| WHAT NEEDS TO BE DONE |
Each line below from the one containing "Screen dimensions: 640x480" through the one containing "You are a computer-use agent. The image" should be output exactly as it stands, and no other line should appear.

Segment Start: INPUT DATA

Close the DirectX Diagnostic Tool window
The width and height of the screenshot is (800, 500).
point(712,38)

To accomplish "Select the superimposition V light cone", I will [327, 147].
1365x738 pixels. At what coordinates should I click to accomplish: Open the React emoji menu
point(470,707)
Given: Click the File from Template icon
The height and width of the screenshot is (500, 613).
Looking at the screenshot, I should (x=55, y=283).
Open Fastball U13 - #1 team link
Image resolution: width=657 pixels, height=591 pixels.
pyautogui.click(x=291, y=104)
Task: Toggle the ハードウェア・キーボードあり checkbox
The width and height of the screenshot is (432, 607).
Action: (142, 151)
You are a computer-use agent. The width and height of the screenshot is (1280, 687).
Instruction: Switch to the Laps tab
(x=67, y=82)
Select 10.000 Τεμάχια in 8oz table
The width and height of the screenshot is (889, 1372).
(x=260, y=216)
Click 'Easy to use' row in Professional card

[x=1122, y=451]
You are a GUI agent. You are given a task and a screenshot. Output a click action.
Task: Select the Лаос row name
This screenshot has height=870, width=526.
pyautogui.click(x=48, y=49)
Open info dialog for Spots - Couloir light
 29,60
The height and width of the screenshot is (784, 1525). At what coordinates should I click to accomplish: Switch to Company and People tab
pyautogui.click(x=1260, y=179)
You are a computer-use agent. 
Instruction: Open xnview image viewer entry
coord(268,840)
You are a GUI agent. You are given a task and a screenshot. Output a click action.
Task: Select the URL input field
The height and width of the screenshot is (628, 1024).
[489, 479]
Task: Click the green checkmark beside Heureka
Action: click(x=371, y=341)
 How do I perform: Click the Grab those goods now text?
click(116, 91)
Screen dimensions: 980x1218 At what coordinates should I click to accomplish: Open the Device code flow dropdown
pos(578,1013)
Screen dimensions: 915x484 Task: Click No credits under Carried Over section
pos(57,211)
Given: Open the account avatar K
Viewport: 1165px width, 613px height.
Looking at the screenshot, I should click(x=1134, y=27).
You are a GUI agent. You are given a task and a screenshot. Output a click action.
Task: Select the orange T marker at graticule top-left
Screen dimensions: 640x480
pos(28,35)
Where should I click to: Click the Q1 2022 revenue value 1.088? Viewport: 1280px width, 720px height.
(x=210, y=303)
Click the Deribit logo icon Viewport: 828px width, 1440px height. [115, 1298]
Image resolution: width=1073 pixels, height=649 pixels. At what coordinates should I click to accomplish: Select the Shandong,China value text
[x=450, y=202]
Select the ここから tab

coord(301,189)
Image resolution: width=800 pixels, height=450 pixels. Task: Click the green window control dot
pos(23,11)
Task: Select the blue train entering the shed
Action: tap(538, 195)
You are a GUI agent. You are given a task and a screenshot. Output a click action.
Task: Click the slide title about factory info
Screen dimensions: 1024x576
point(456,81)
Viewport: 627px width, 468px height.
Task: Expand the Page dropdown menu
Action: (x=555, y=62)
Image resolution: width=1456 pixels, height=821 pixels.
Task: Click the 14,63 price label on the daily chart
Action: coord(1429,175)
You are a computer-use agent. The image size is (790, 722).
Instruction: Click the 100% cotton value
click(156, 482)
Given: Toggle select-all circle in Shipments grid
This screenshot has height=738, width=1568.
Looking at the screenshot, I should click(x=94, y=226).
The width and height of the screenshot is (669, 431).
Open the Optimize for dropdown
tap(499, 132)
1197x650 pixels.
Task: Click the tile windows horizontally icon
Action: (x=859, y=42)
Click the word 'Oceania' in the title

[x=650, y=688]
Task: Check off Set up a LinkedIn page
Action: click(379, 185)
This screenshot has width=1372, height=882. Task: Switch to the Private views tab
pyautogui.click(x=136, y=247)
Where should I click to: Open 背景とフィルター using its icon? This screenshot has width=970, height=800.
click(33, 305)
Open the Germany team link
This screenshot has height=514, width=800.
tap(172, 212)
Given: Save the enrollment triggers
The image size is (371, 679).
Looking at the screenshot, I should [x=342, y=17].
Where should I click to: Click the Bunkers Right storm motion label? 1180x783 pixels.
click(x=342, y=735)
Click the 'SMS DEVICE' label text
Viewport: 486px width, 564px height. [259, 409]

Segment End: INPUT DATA

| EXERCISE SOLUTION |
Screen dimensions: 640x480
pos(28,35)
Where should I click to: Click the Q1 2022 revenue value 1.088? Viewport: 1280px width, 720px height.
(x=210, y=303)
Click the Deribit logo icon Viewport: 828px width, 1440px height. [115, 1298]
Image resolution: width=1073 pixels, height=649 pixels. At what coordinates should I click to accomplish: Select the Shandong,China value text
[x=450, y=202]
Select the ここから tab

coord(301,189)
Image resolution: width=800 pixels, height=450 pixels. Task: Click the green window control dot
pos(23,11)
Task: Select the blue train entering the shed
Action: tap(538, 195)
You are a GUI agent. You are given a task and a screenshot. Output a click action.
Task: Click the slide title about factory info
Screen dimensions: 1024x576
point(456,81)
Viewport: 627px width, 468px height.
Task: Expand the Page dropdown menu
Action: (x=555, y=62)
Image resolution: width=1456 pixels, height=821 pixels.
Task: Click the 14,63 price label on the daily chart
Action: coord(1429,175)
You are a computer-use agent. The image size is (790, 722).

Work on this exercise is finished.